Yes, the Avalon is pretty shameful. Note little chrome + black plastic triangle at the front of the doors, and how it has little “flow” with the top of the fender as it sweeps back to the A-pillar. But the huge plastic triangle (instead of a more logical pillar design) in the rear door; that’s a big problem.
When you make a roofline/C-pillar so long and “sweepy” (technical term, don’t try this at home) that the rear door needs a large black plastic triangle to make the window roll down, you’ve failed your DLO. Why do Entry-Level Luxury Cars suck so hard at the basics of car design?
But wait, it gets worse.
The new Lincoln MKZ, a vehicle from a brand trying to be significantly better than any Toyota, is distinctly worse in the realm of Entry-Level Luxury DLO FAIL. Why? Because it needs both the plastic triangles and fixed window panes to carry out “the look.”

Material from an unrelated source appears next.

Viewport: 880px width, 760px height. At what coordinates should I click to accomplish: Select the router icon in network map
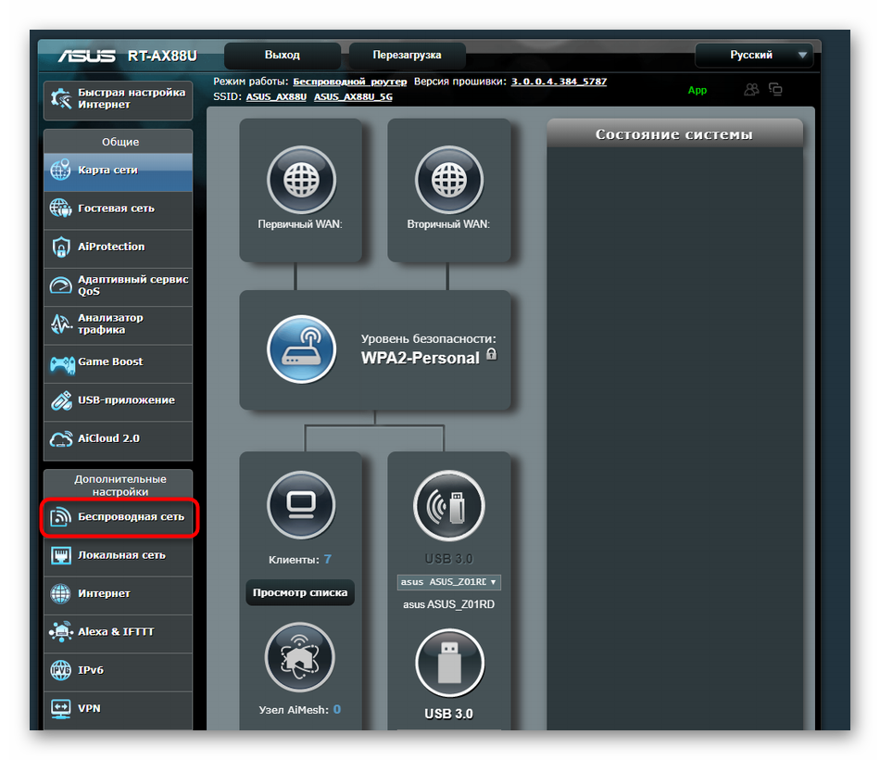click(x=301, y=349)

Note the plastic triangle in the front, it’s a solid chrome bit that stands out far more than the Avalon. The B-pillar looks shorter/fatter/thicker relative to the rest of the body, and the rear door’s black plastic triangle area is not only large, it fights the natural, voluptuous curve of the door’s rear cutline into the quarter panel.

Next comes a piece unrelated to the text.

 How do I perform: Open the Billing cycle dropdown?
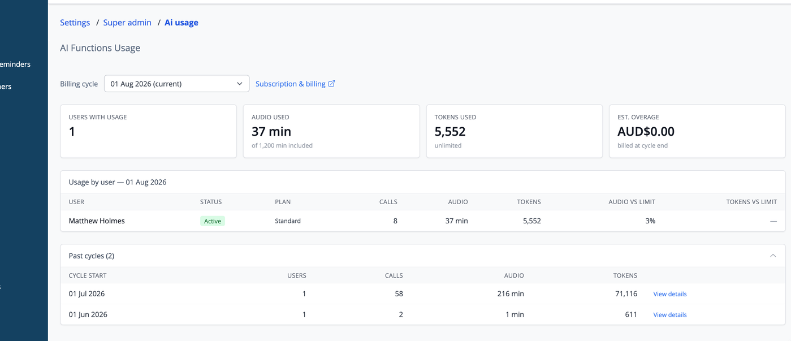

But that’s not enough to make it much worse than the Toyota Avalon. Behold, and click to expand:
There’s plenty of DLO fail, and yet there’s also a fixed window pane on the front door? If you’re gonna artificially extend the DLO to need a FAIL point, don’t have both a plastic triangle and a hunk of glass! To think of the money spent just to make this poseur-luxury stuff…when you could have…
Wait for it…
Indeed. The superior DLO of the 2013 Lexus ES. When Entry-Level Luxury is done right, you get one of the most popular, most appealing examples of the bunch. No stupid plastic triangles, black or chrome. And because that roof line is super sleek (too sleek, but that’s another story) Lexus spent the money to have a fixed piece of glass on the rear door. The way we’ve done car design for decades…before it was okay to mask our problems with rapid prototype’d plastic triangles.
Note to Entry-Level Lexus wannabes from all around the world: don’t cut corners in such obvious places and you might topple The King.

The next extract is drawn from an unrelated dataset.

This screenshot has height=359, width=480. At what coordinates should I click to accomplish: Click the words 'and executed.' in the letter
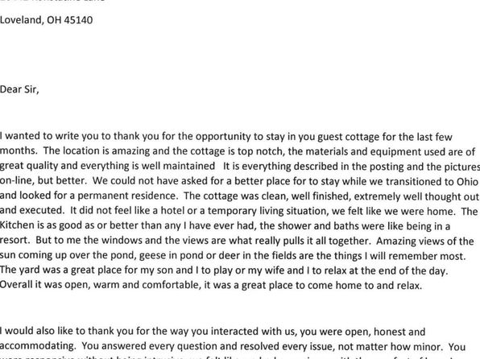[x=32, y=210]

But still…I still yearn for a car with no triangles, no fixed window panes:
This is one of the most logical, most elegant DLOs in an Entry-Level Luxury car. Logical pillars with no plastic triangles, making elegant transitions into the door’s cut lines with the body. A roof line that doesn’t think it’s a Ferrari. And just to tell everyone else they can go suck a lemon, there’s a floating C-pillar completely encased in glass.
Replace that flying thing in the background with one of the Obama-drones and this could almost pass for a new car. What I wouldn’t give if Ford made the 1986 Sable instead of the 2013 MKZ.
And while it shared the roof and windshield (and the inner door structure) with the similarly incredible Taurus, this is how you make an Entry-Level Luxury sedan without resorting to the cheap triangles and fixed glass common in today’s badge engineered Luxury sedans.
“Out of the ordinary but not out of range” indeed.